幼い私たちにとって、【母親は神】なのだ。
例えシングル家庭でも、ステップファミリーでも。
母親が毎日楽しそうに笑っていて、自分の人生を満喫していたら、子供は安心する。
だって、『神が楽しそうに笑っている』のだ。
『神が楽しそうに笑っている』世界が苦痛なわけがない。
反面、実の両親が揃っていても。
経済的には裕福な家庭であっても。
母親や常に怒っていたり、悲痛な表情を浮かべていたり。
父親や舅、姑の顔色を窺って怯えていたり、不満や愚痴をこぼしていたら…………。
子供は“この世界は地獄”だと思う。
だって、『神が怒り、悲しみ、怯え、人間への憎悪と呪詛(愚痴)をこぼしている』のだ。
そんな世界が平穏なわけがない。
『自分は恐ろしい地獄に産まれてきてしまった』と、子供は認識する。
そして、
“神である母親”はもちろん。
“神である母親”を怒らせ、悲しませ、怯え、憎悪させる存在である、
・父親
・祖父母
・家族
・近所の人たち
の顔色を窺い、必死に頑張り、我慢して、
『良い子』であろうとする。
自分の生殺与奪を握る、“神である母親”が周囲を敵視しているのだ。
神が敵視している存在が『自分の命を奪わない筈が無い』。
だから、
・他人の顔色を窺う
・他人の評価を気にする
・他人に好かれようとする
・他人に気を使う
・必死に空気を読もうとする
・他人に合わせる
・自分の気持ちを抑え込む
・自分の感情を抑え込む
・自分の本音を押し殺す
・我慢する
・“他人の望む自分”であろうと頑張る
・“他人の望む自分”を必死に演じる
だって、『そうしないと殺される』からだ。
『良い子』という評価を貰えないと、殺されるからだ。
処刑を免れる為に、必死に『良い子』を演じる。
褒められると一時的に幸福感を得られるけれど、またすぐに恐怖感に苛まれる。
だからこそ、「また褒められる為に頑張ろう」とする。
自分のキャパをオーバーしていても頑張ろうとする。
*
だが、当然だが。
実際の所、【母親は人間】だ。
私たちと全く同じ、人間。
神ではなく、人間だ。
だから、完璧ではない。
間違うし、つい感情的になって愚痴ることだってある。
人間だから、当然そういう時もある。
いくら子供たちが“母親は神である”と認識していても。
【母親は人間】である。
どうしようもなく、人間である。
それを確認するのが反抗期だ。
子供は反抗期を迎え、
母親に本音をぶつけ、
母親に感情をぶつけ、
母親と衝突する事で、
『母親は神ではなく【自分と同じ人間】である』
と、認識を改める。
そして、母親も自分と同じ人間だからこそ。
悩み、迷い、怯え、時に間違えるのだと気づく。
そう、つまり『母親の言葉が全て真実ではない』事に気づく。
同時に、他人の言葉や評価も真実ではないと気づく。
他人だって自分と同じ人間だ。
悩み、迷い、怯え、時に間違える。
だからこそ、
・言うべき言葉をハッキリ言えるようになる
・自分のキャパを把握して、NOと言うべき所ではハッキリNOと言えるようになる
・他人の言葉や評価に翻弄されなくなる
・自分も尊重しつつ、同時に他人も尊重できるようになる
…………つまり、“大人になる”のだ。
反抗期は【神である母親】からの卒業式だ。
*
ここで、『あさイチ』で話題になった【母の呪い】に戻る。
「『あんたは幸せになれない』。
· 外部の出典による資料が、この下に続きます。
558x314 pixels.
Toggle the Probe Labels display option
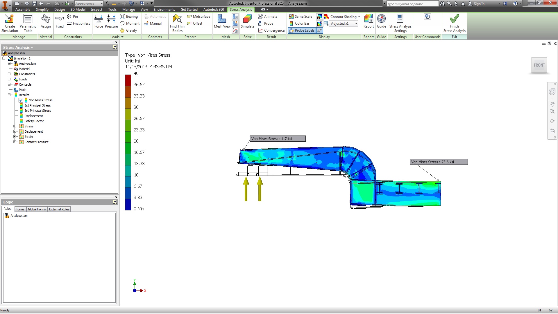pos(301,30)
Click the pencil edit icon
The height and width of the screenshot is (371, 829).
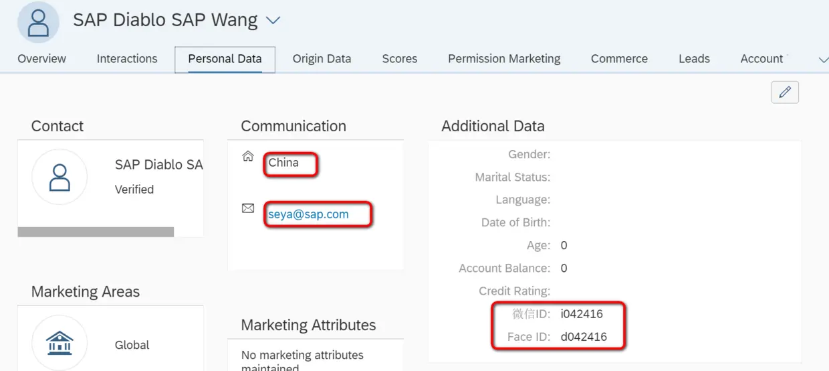coord(785,92)
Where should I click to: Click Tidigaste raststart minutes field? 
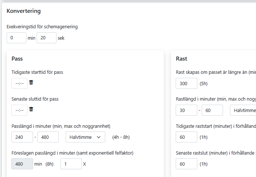[x=186, y=137]
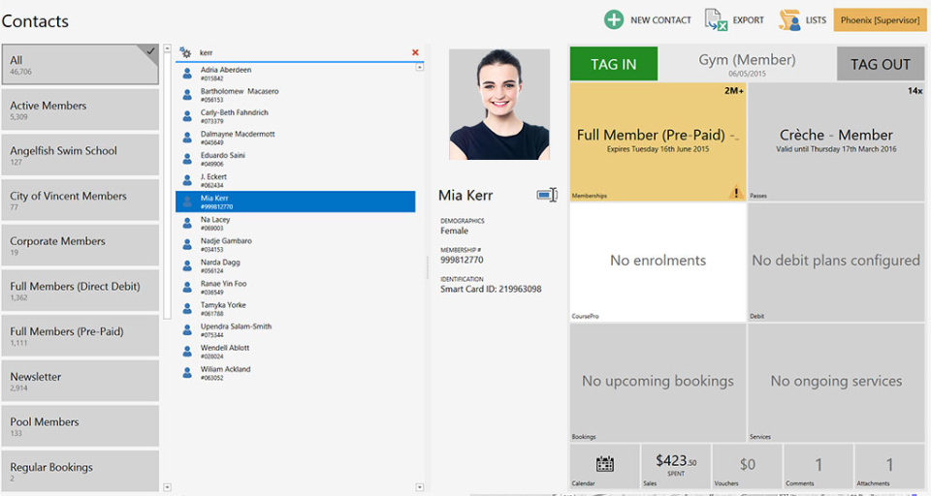Filter by Active Members group
This screenshot has height=496, width=931.
[80, 110]
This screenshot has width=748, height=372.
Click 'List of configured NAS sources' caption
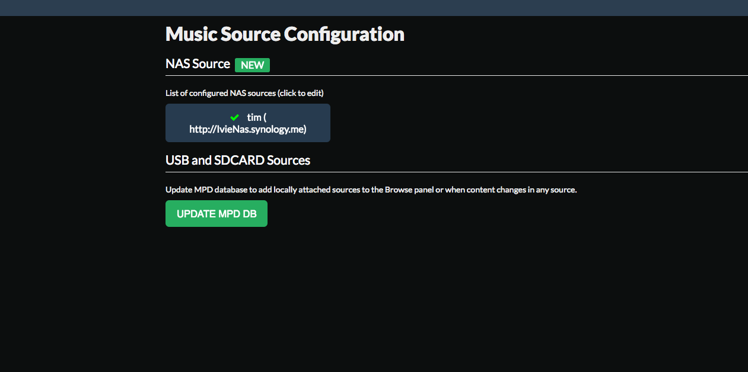pos(221,93)
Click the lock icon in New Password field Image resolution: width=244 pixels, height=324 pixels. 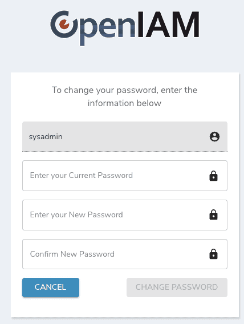point(213,214)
いまだに呪いの言葉として残ってます」
何故呪いの言葉として残ってしまうのか?
答えは意外と簡単で、“反抗期に至る事が出来なかったから”。
母親が毎日楽しそうに笑っていて、自分の人生を満喫している家庭であれば、問題なく反抗期を迎える事が出来る。
ちなみに、“毎日楽しそうに笑う母親”というのはカラッと怒って、ワッと泣いて、すぐ立ち直って笑顔を浮かべる母親の事だ。
四六時中愛想笑いをしている母親とは違う。
そして、このタイプの母親はすぐ立ち直るので子供は強いと認識するし、愛想笑いではない本気の笑顔を向けてくれるので、子供は“母親の愛と母親との絆が絶対に途切れる事が無いと確信する”。
だから、このタイプは安心して反抗期に進む事が出来る。
・母親は自分が多少の暴言を吐いた程度では絶対に折れないし、仮に折れても立ち上がる強さを母親は持っている。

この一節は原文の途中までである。